The book has only a few details about June Wandrey's work as a surgical nurse in what would now be termed a forward surgical team, working close to the battlefield. Entire periods of what must have been non-stop surgery on fresh combat casualties are passed over with only brief comments. She mentions doctors and surgeons only a few times (this is the flip side of stories like "MASH", told from the point of view of the surgeons and ignoring the nurses) and there are virtually no descriptions of any of the surgeries. To a weary surgical nurse, they must have all blurred together after a while.
Many things stand out in this book besides the included episodes. It was a dangerous job, being so close to the battlefield - German planes and artillery would occasionally attack their camps. The carefree sense of death-defying adventure with June hitchhiking rides across Europe, bouncing along in open top jeeps on bad roads (no seatbelts, high potential for rollovers), flying on rickety planes that sometimes barely landed in one piece, yes, when you are that age, it seems like nothing can kill you.
There was the steady dose of what we would instantly recognize today as sexual harassment (June mentions kicking more than one officer in the shins). The malnutrition and daily monotony of C-rations.
Wandrey loudly voices her Republican politics, frequently slamming FDR (describing him as a "warmonger"), only politely commenting on FDR's death, and foreshadowing the Cold War with her comments about the Soviets being allowed to enter Berlin. And yet, in spite of her clear distaste for the war, she chose to serve, and served with distinction, being given a Bronze medal for refusing to abandon her patient during an operation, when the Germans began shelling their position. June Wandrey endured malaria, hepatitis, a tooth abscess, and physical injuries to take on a job that she did not have to do.

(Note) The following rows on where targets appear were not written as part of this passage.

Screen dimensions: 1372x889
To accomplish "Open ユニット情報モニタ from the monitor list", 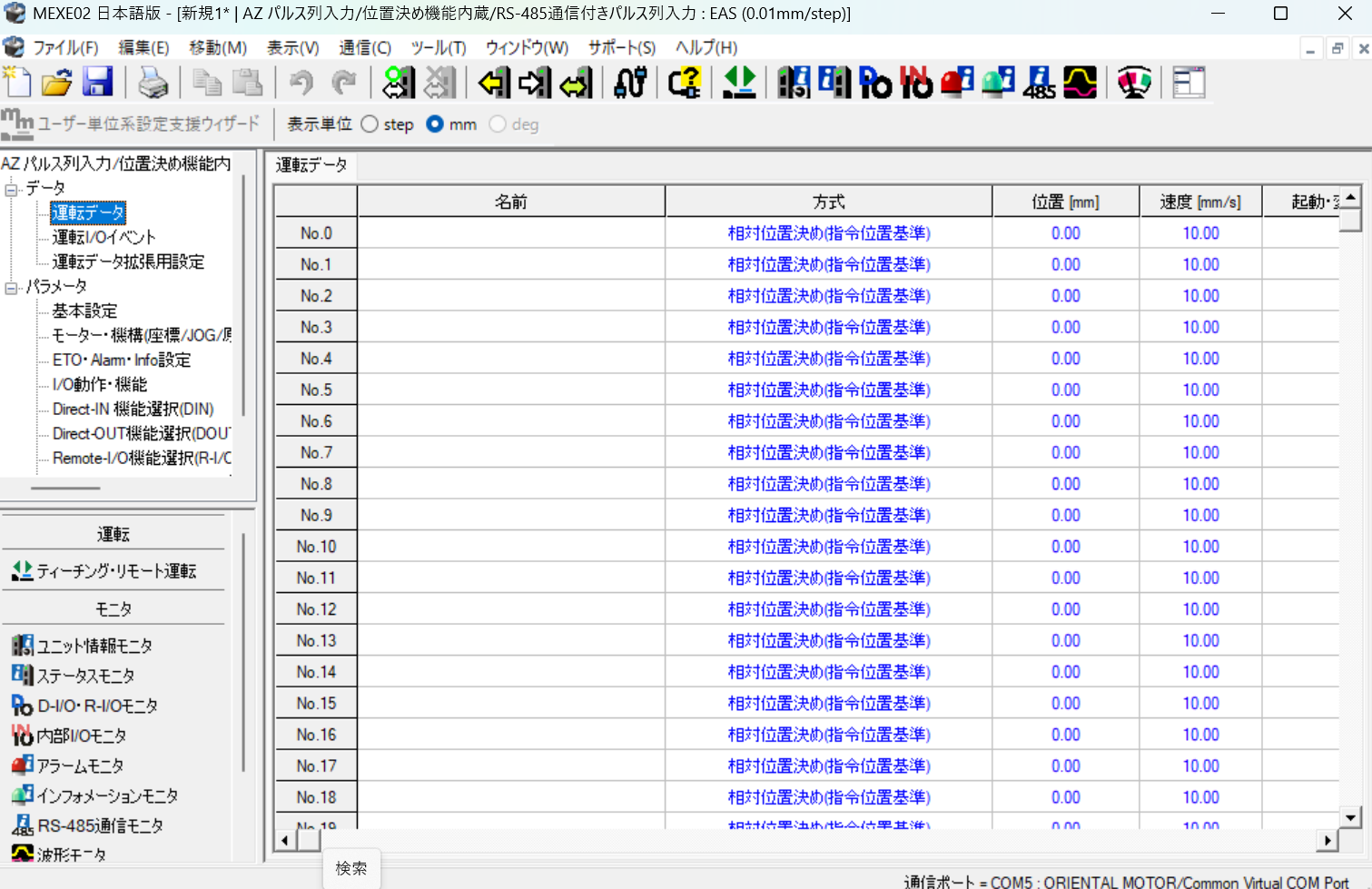I will tap(94, 647).
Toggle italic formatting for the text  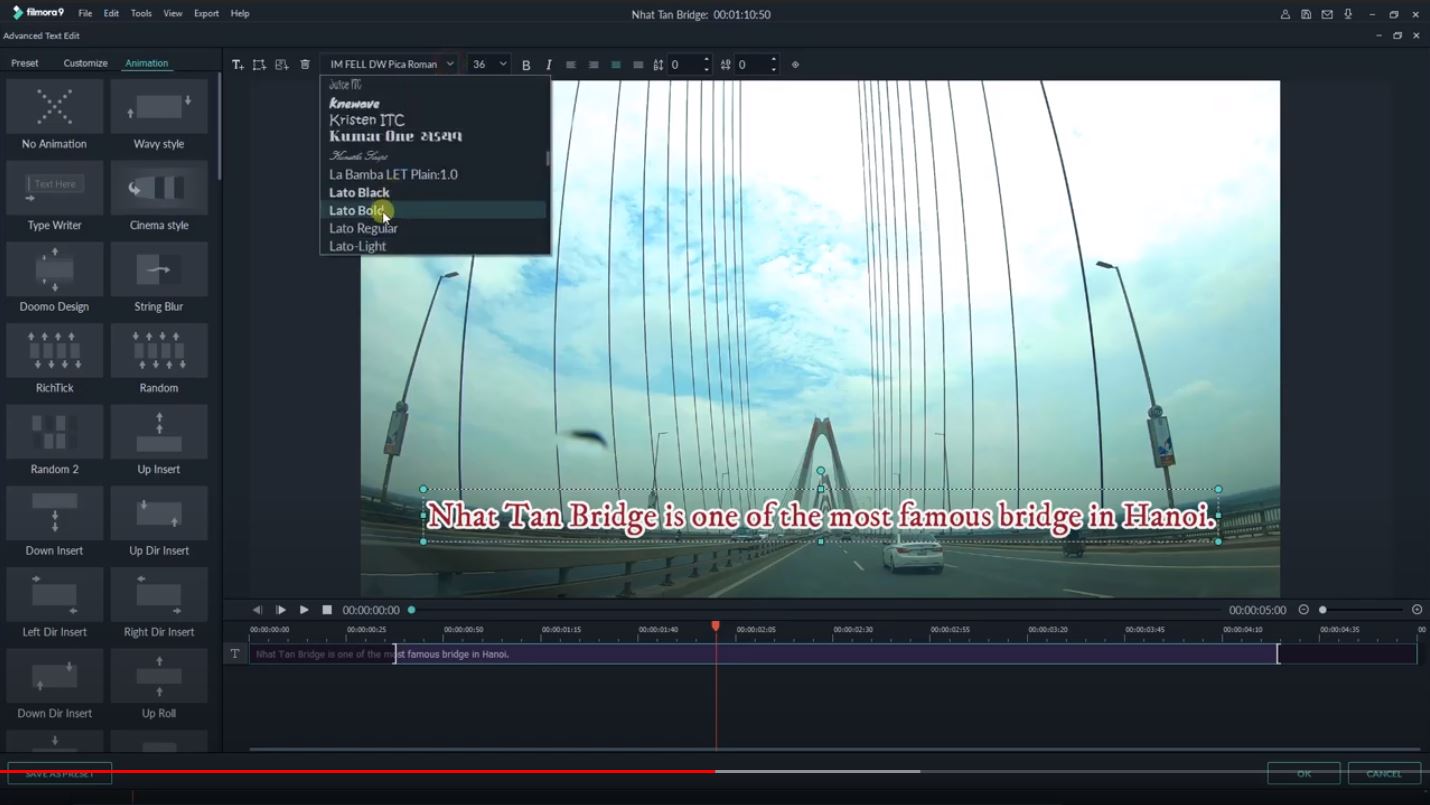(549, 64)
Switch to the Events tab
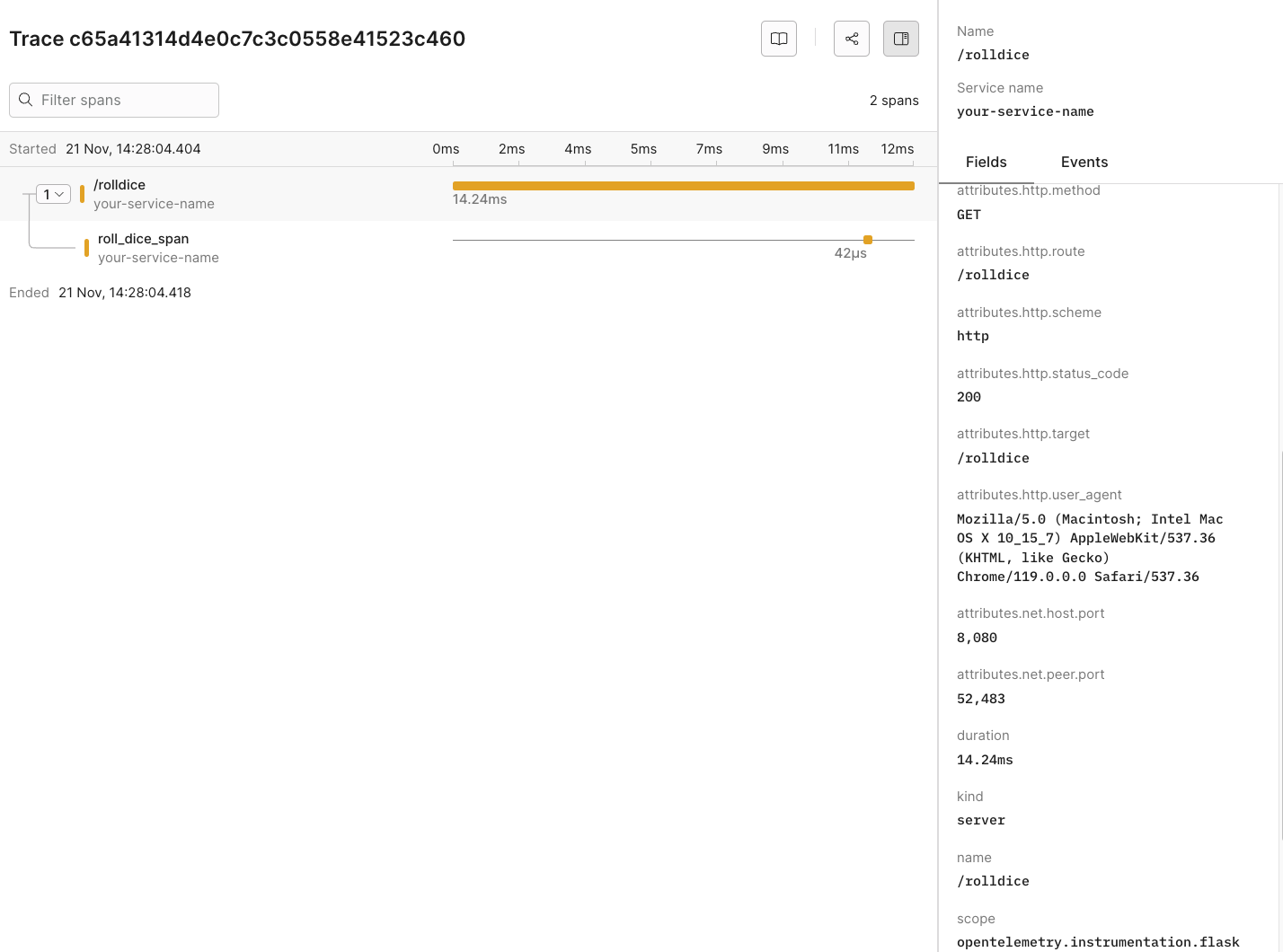This screenshot has width=1283, height=952. [x=1084, y=162]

It's too bad the book is out of print. It's great that the History Channel "WWII in HD" has brought her memories back to life for everyone. The book goes into so much more detail however. Her story, and that of other veterans, is one that should be taught in our high schools. American society has changed so much, it seems like a different world now from the time of June Wandrey. I hope we never forget.
My first review said that the book was out of print. I have since been informed that this is not correct.
Two other excellent books I would recommend that add to the picture of American women's experiences during WWII are "Dearest Ones" and "No Time for Fear".